Blue is the Warmest Colour Abdellatif Kechiche
Published Feb 28, 2014Blue is the Warmest Colour is a film with many layers. The one you need to get past is the controversy that ignited when the film premiered at the Cannes Film Festival last May. Yes, there are lengthy sex scenes between the two leads, Adèle Exarchopoulos and Léa Seydoux. Played out within a three-hour running time, however, those scenes represent just a small portion of the larger story — and a very ambitious film.
A chance encounter while crossing the street leaves teenager Adèle (Exarchopoulos) not just thinking about Emma (Seydoux) for days, but soon questioning her sexuality and exploring a gay bar. When Adèle does reconnect with Emma, it's met with a mutual attraction but not sex. Director Abdellatif Kechiche opts instead for a slow-burn of a courtship, tracing every quick glance and nervous laugh in the characters' first love.
The French title for the film, La Vie d'Adèle – Chapitres 1 & 2 (or "The Life of Adèle – Chapters 1 & 2") might better prepare audiences for the leaps the narrative takes, which eventually covers ten years in the lives of these characters. It's Chapter 1 that contains the controversial scenes that you've heard about, but it might actually be Chapter 2, which chronicles a very different period in the same relationship, that really rubbed particular audiences the wrong way. It's the lasting effects of the relationship between these two women that confirms the undeniably deep emotional connection that the earlier sex scenes suggest.

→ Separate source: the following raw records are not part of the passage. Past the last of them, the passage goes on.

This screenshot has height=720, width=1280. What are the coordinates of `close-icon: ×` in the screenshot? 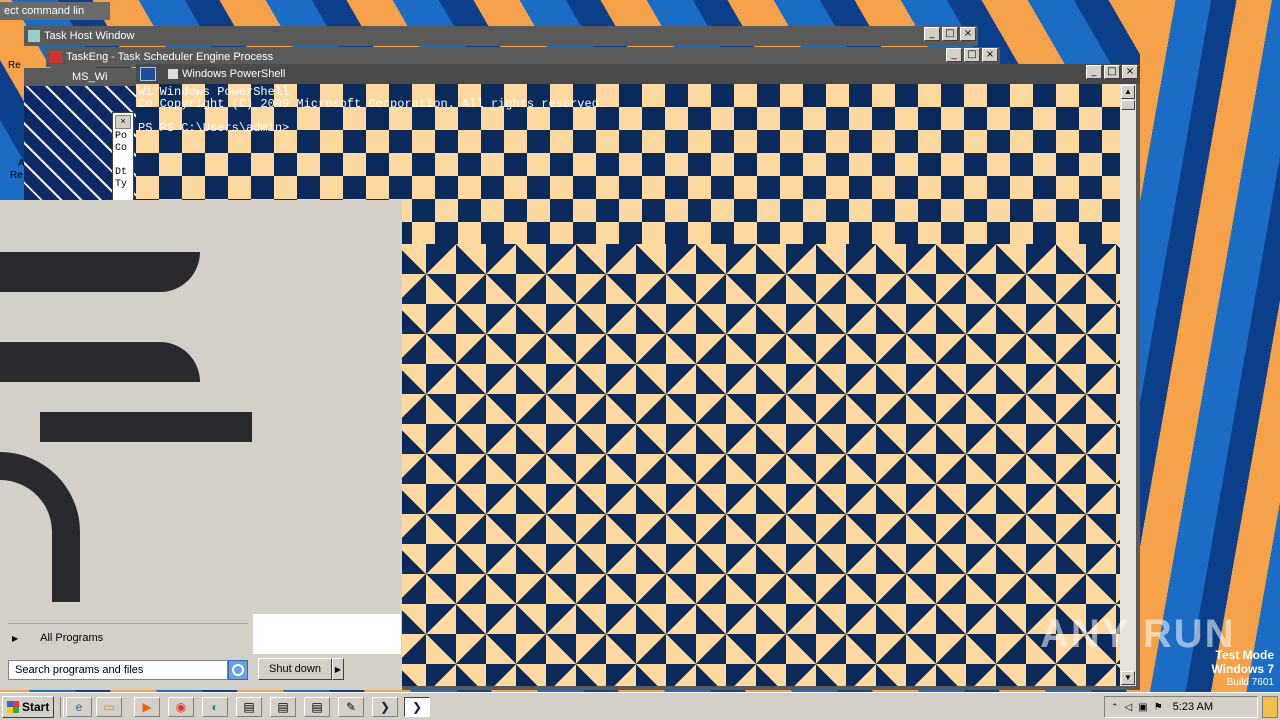 It's located at (123, 122).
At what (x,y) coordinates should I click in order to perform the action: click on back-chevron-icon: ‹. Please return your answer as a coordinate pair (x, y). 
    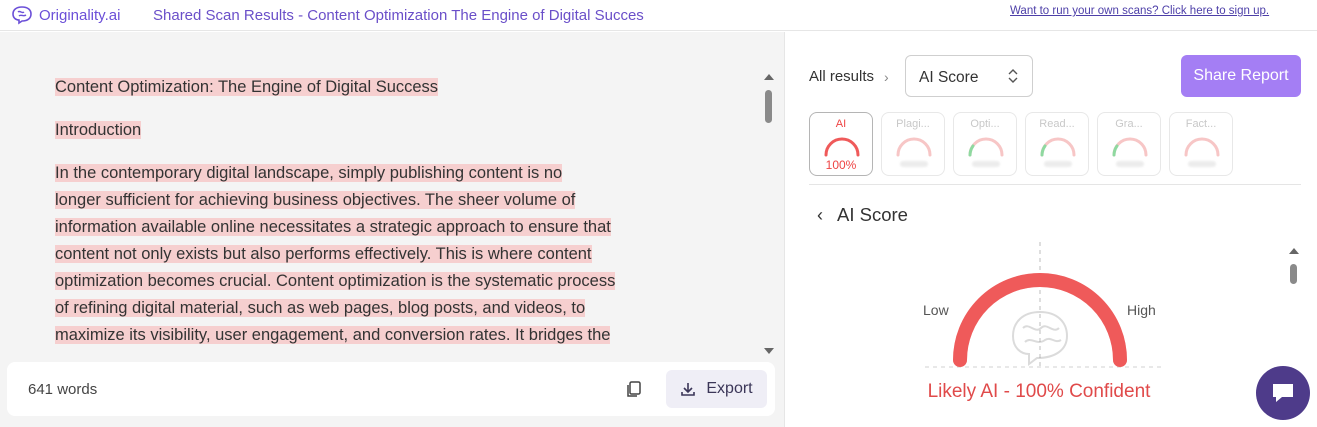
    Looking at the image, I should click on (820, 216).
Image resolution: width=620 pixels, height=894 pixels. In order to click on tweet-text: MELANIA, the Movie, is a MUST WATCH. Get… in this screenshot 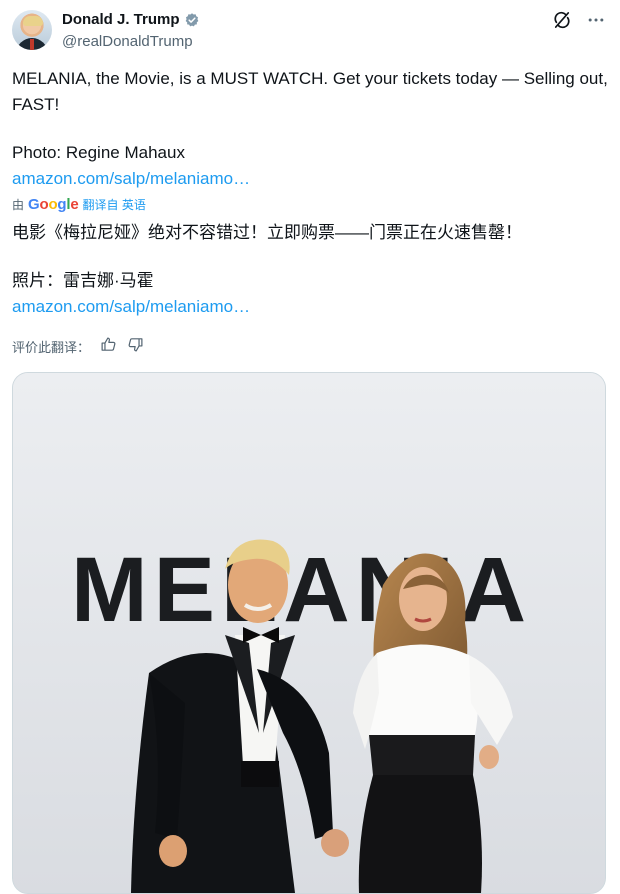, I will do `click(311, 129)`.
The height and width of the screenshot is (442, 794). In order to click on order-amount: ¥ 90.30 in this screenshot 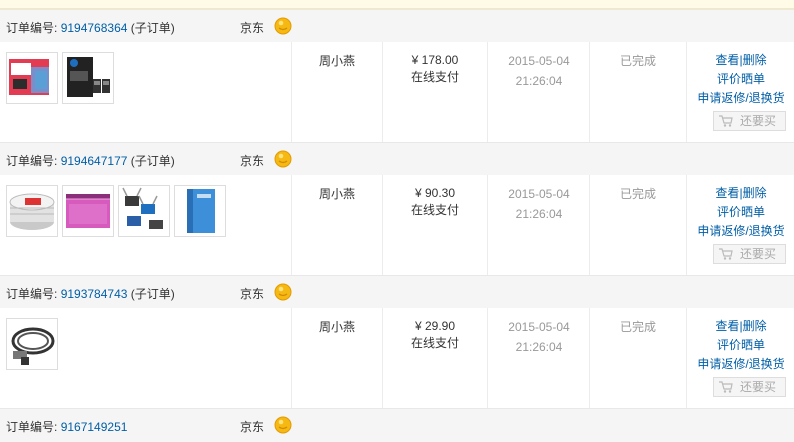, I will do `click(435, 193)`.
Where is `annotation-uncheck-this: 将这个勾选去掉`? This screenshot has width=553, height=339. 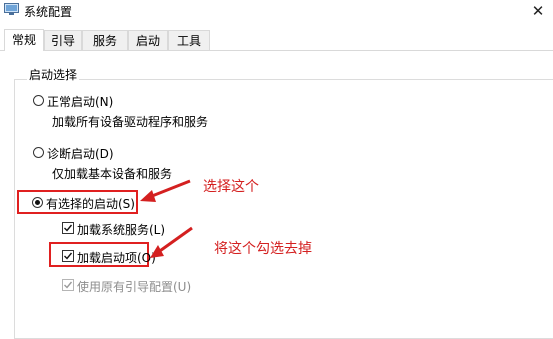
annotation-uncheck-this: 将这个勾选去掉 is located at coordinates (263, 249).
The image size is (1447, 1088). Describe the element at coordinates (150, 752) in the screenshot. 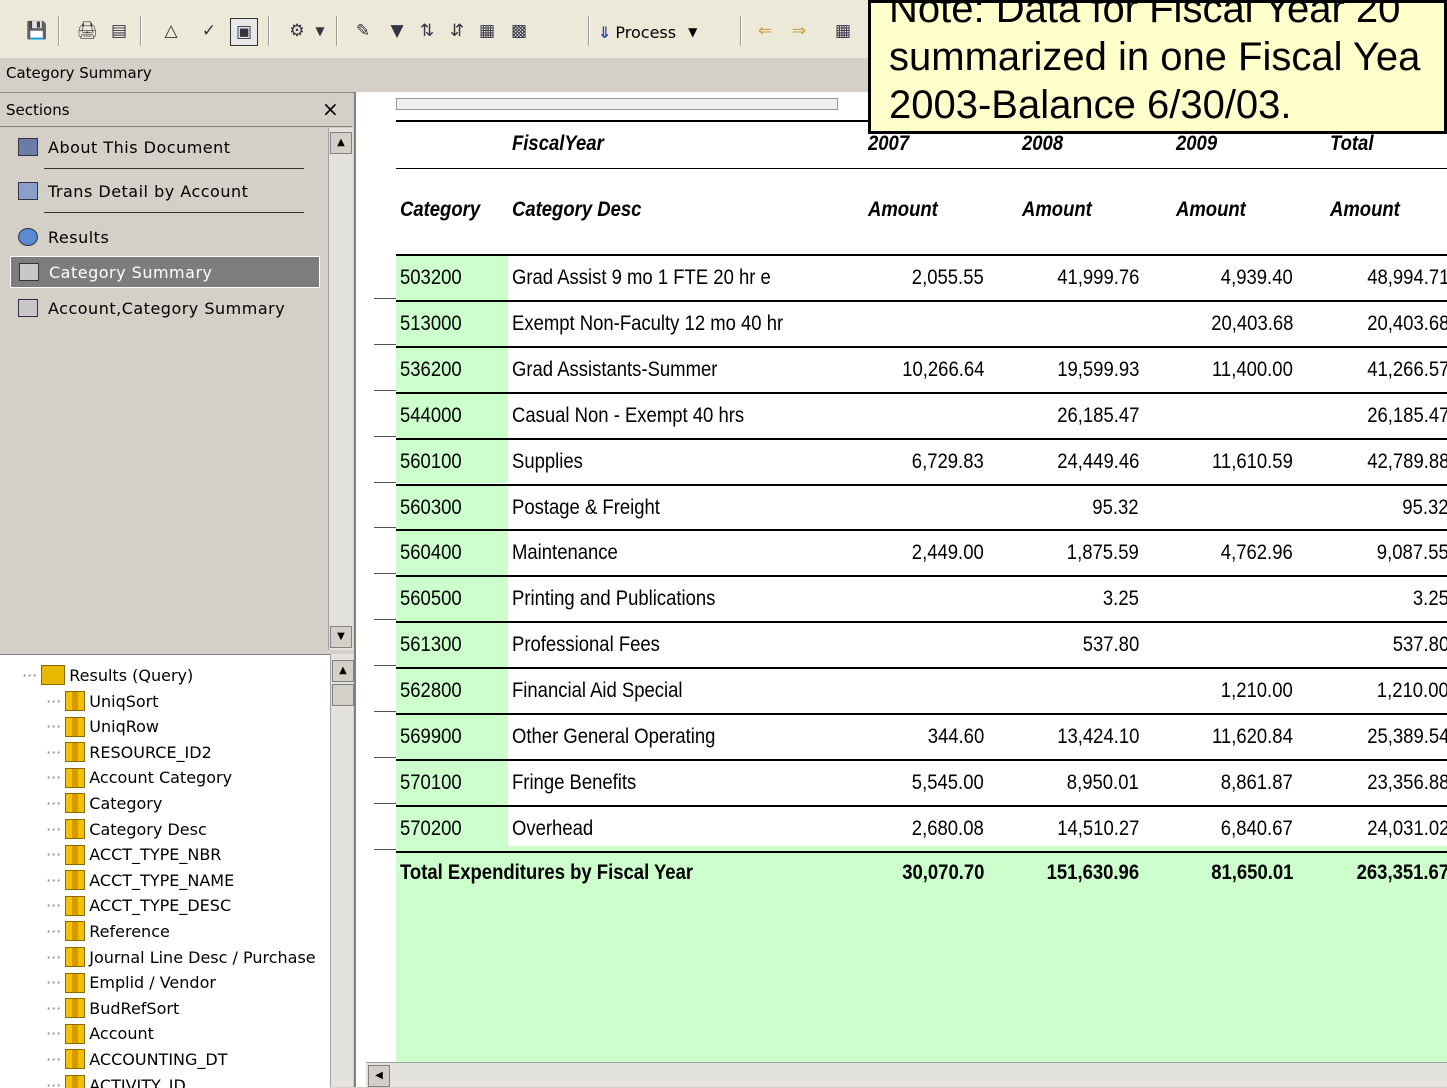

I see `tree-column-label: RESOURCE_ID2` at that location.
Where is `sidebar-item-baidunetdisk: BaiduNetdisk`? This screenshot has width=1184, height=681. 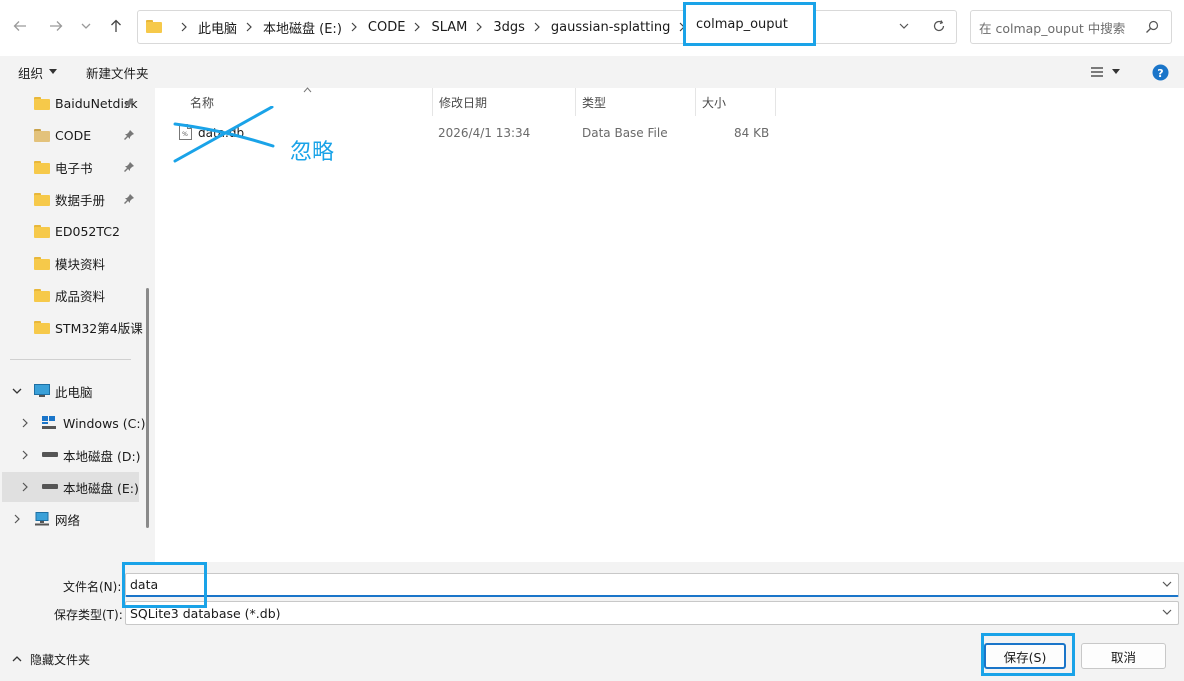
sidebar-item-baidunetdisk: BaiduNetdisk is located at coordinates (73, 103).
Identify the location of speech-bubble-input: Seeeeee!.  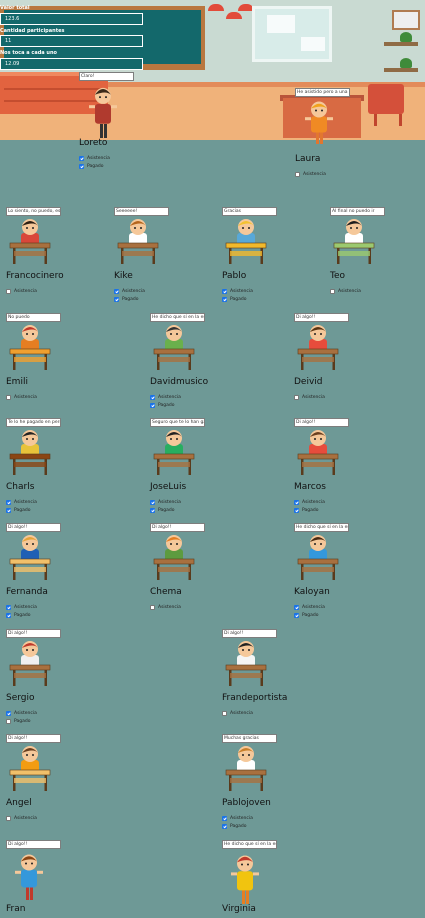
(142, 212).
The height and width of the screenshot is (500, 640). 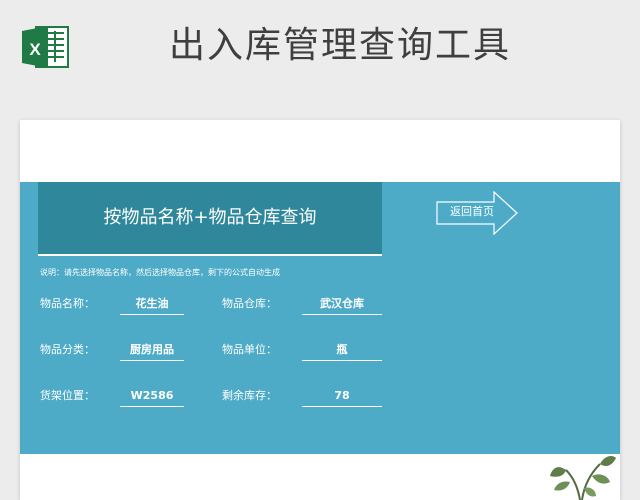 What do you see at coordinates (477, 213) in the screenshot?
I see `back-home-button` at bounding box center [477, 213].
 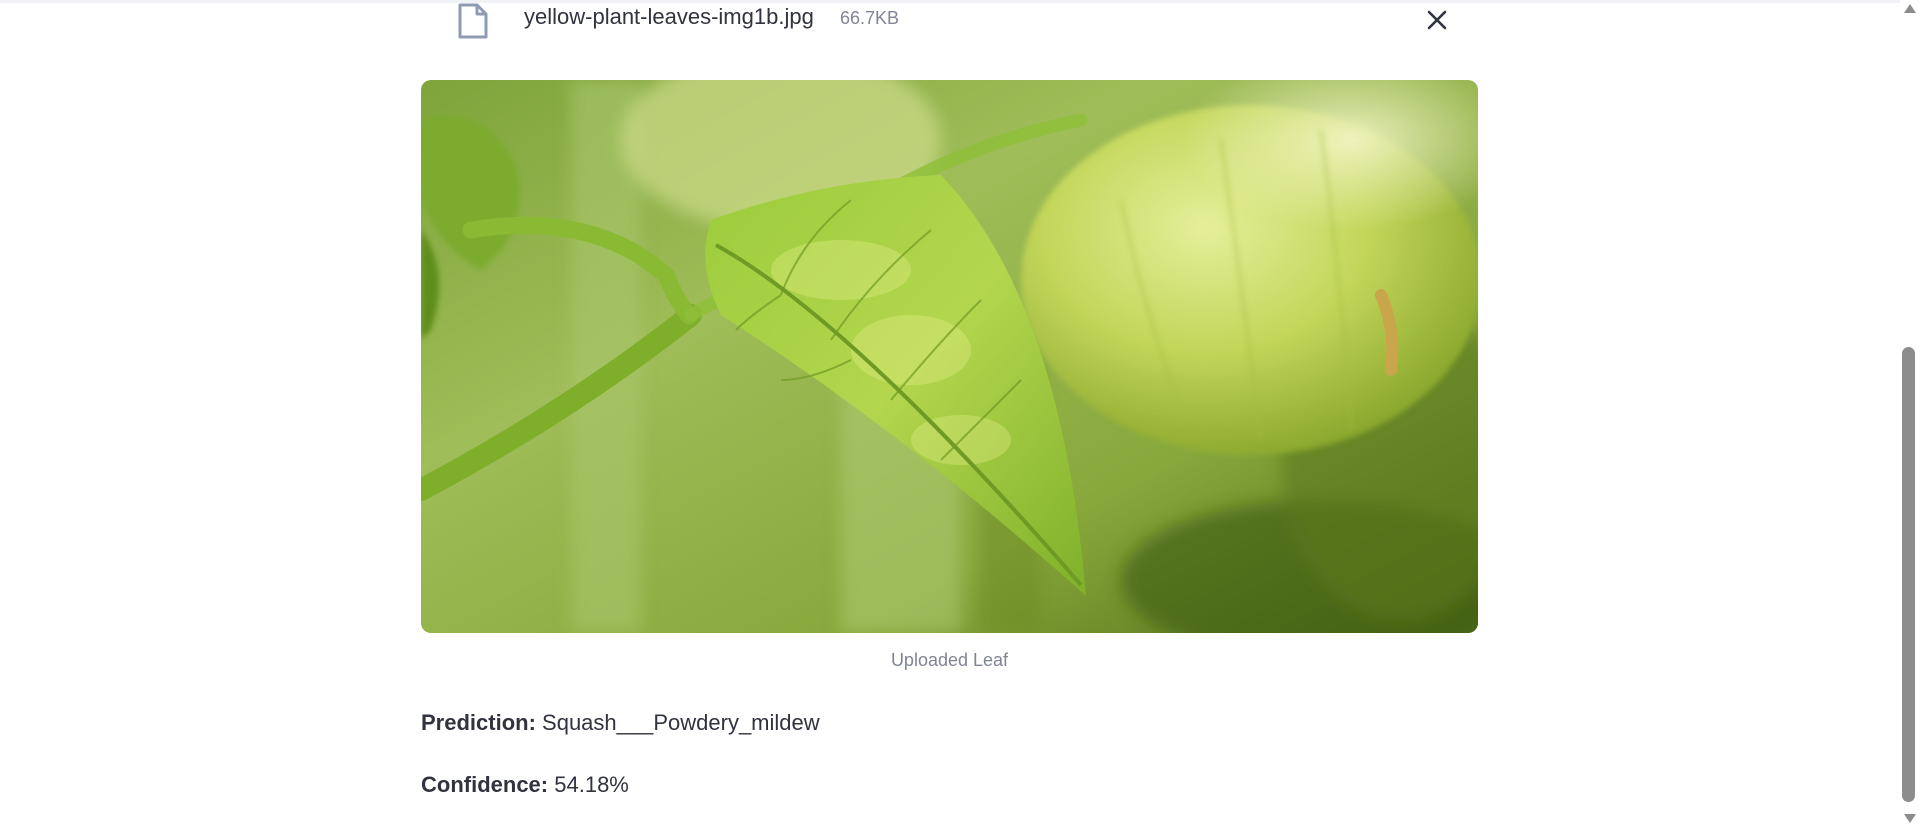 I want to click on vertical-scrollbar, so click(x=1910, y=415).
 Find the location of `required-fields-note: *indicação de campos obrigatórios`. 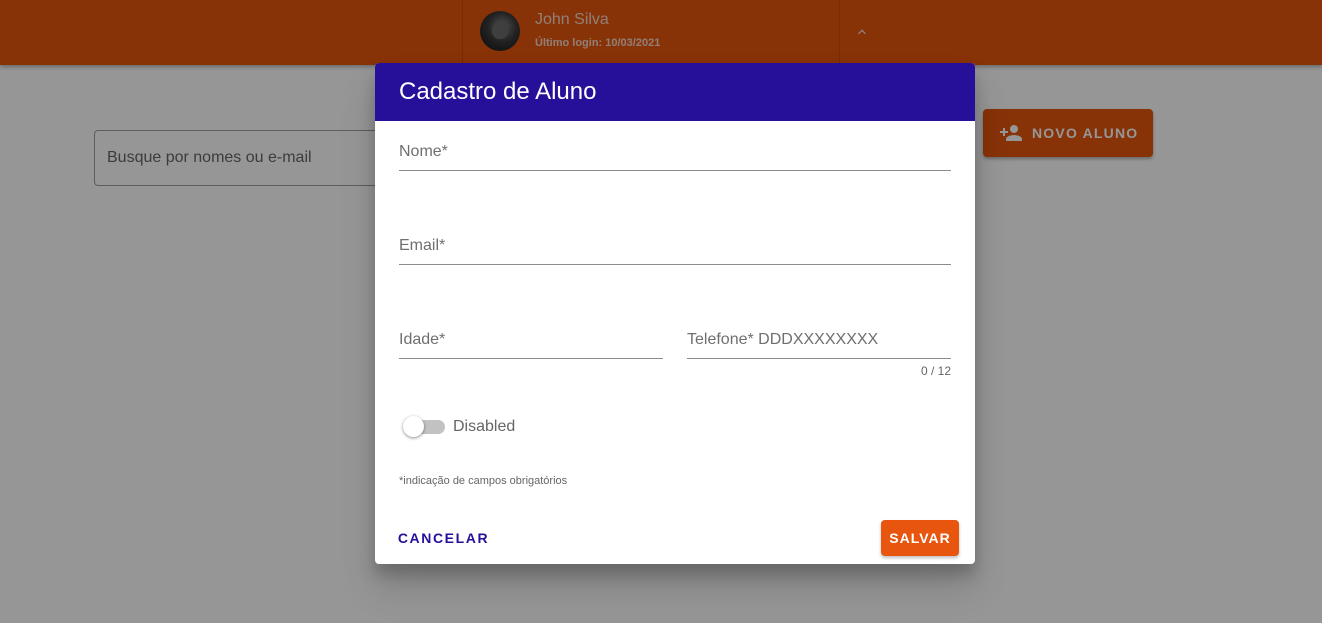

Blue is the Warmest Colour poignantly mirrors every emotion of the relationship it depicts, including a bittersweet but unavoidable ending. The bare-bones DVD release includes a half-hour interview with the director, which is interesting but doesn't shed much light on the abstract appeal of the film. The announced rerelease may be more comprehensive but it could be that, in this case, less is more.